Regardless of the increasing clinical significance of anisocytosis in health and disease (2), previous evidence showed that harmonization of RDW values obtained with different hematological analyzers is still an unmet target (3). Despite many ongoing efforts for several laboratory tests (4), the standardization of calculated parameters in laboratory medicine is a difficult target, since only laboratory methods, and not calculations, may be standardized by recalibration. Therefore, a different strategy should be employed for these indices, substantially based on harmonization rather than on standardization (5,6). One potential approach entails the recalculation of single instrument values by means of reliable coefficients after the measurement has been completed. Ideally, this can be achieved by measuring some reference or “standard” sample(s) with different instrumentation, followed by calculation of a regression line (when values are linearly distributed) or a polynomial curve (when values are non-linearly distributed) which interpolate the different measured values. The coefficients of regression line or polynomial curve could then be used for recalculating data and hopefully then achieve a major degree of harmonization. In the current study, we followed this strategy to investigate whether a major degree of harmonization may be achieved for RDW measurements.

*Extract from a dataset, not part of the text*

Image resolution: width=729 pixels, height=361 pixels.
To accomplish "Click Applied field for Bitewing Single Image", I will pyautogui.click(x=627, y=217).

Six inpatient blood samples collected in evacuated blood tubes containing K2EDTA (Becton Dickinson Italia S.p.A., Milan, Italy) were arbitrarily selected from those measured with an Advia 2120 (Siemens Advia 2120, Diagnostic Solutions, Milan, Italy), in order to cover the clinical significant range of RDW values in health and disease (i.e., 12.0%, 14.0%, 16.0%, 18.0%, 20.0%, 22.0%). The six samples were gently mixed, and each was then divided in four identical aliquots. One aliquot was measured again on Advia 2120, whereas the three other aliquots were concomitantly measured with three different hematological analyzers (Sysmex XE5000, Dasit SpA, Cornaredo, Italy; Mindray BC6800, Medical Systems S.p.A., Genova, Italy; Abbott Sapphire, Abbott Diagnostics Division Italia, Roma, Italy). The data obtained by measuring the aliquots of the six reference samples with XE5000, BC6800 and Sapphire were then plotted against results generated by Advia 2120 on the same aliquots. As shown in Figure 1, the relationship between Advia 2120 RDW values and those generated by XE5000, BC6800 and Sapphire exhibited a substantial deviation from linearity, so that a polynomial curve needed to be constructed by interpolating the values on the plot. The resulting polynomial curves enabled a virtually perfect fitting versus Advia 2120 data (in all cases, the fitting of the polynomial curves was characterized by P<0.001).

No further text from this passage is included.